Published
March 17, 2023 at 11:17 AM
A plan by a Spanish multinational company to set up the world’s first octopus farm has raised flak, with scientists and animal welfare groups slamming the proposal as “cruel” to the intelligent creatures.
Nueva Pescanova is planning to rear about one million octopuses for food every year at a farm in Spain’s Canary Islands, according to confidential documents leaked to British broadcaster BBC.
The plan will see octopuses – which are solitary creatures that delve mostly in the dark – grouped together in tanks and exposed to round-the-clock unnatural light in a two-storey building.
The documents, uncovered by animal protection lobby group Eurogroup for Animals, state that the octopuses will be fed with “fish discards and by-products”.

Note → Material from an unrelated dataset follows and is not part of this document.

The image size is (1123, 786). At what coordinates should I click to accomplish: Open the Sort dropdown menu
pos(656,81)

They will be killed by being placed in water chilled to minus 3 deg C, a process scientists called “cruel”.
Nueva Pescanova denies that the animals will suffer, but scientists and animal welfare campaigners are unconvinced.

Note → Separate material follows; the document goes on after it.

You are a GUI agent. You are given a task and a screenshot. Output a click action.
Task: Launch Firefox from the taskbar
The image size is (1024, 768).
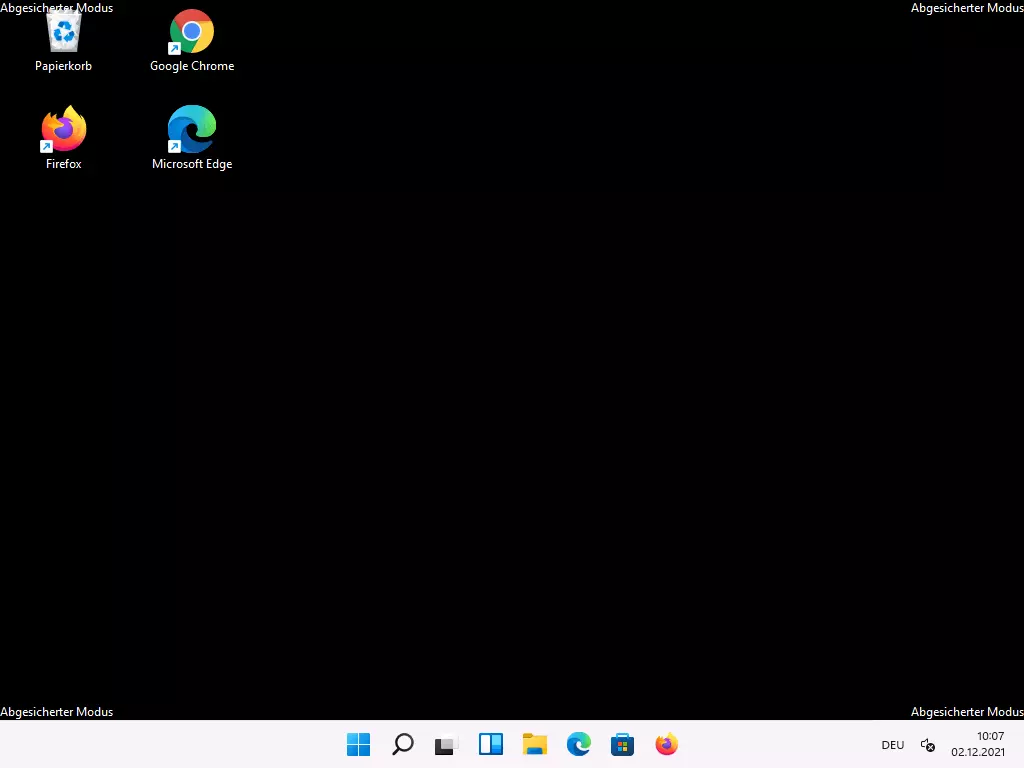pyautogui.click(x=666, y=744)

“To kill them with ice would be a slow death… it would be very cruel and should not be allowed,” Professor Peter Tse, a cognitive neuroscientist at Dartmouth University, was quoted as saying by the BBC.
Animal welfare organisation Compassion in World Farming, which opposes the construction of the farm, said around one in five octopuses would die in confinement before reaching full maturity.
“We implore the Canary Islands authorities to reject Nueva Pescanova’s plans and we urge the EU to ban octopus farming as part of its current legislative review,” said Dr Elena Lara, research manager at Compassion in World Farming.
“It will inflict unnecessary suffering on these intelligent, sentient and fascinating creatures, which need to explore and engage with the environment as part of their natural behaviour.”
According to the BBC, there are no rules regarding the welfare of octopuses as the creatures have never been farmed commercially.
However, studies have shown that the method of killing fish using “ice slurry” causes them to experience stress and a slow death.
Octopuses are believed to be highly intelligent, more so than any other kind of invertebrates; but their learning ability is still much debated among biologists.
The Oscar-winning film in 2020 My Octopus Teacher brought to wider public attention the animals’ advanced intellectual abilities.
There are already attempts to establish similar octopus farms in other parts of the world, such as Mexico and Japan.
In February, the state of Washington in the United States signalled a move towards banning octopus farming, which would be a first.
In Hawaii, Kanaloa Octopus Farm, the only active octopus farm in the US, closed recently following a campaign by Compassion in World Farming.
Octopus has become an increasingly popular food in recent decades, particularly in Spain. As a result, wild octopus numbers are dwindling.
In 2015, the number of octopuses caught around the world reached a high of 400,000 tonnes – 10 times more than in 1950.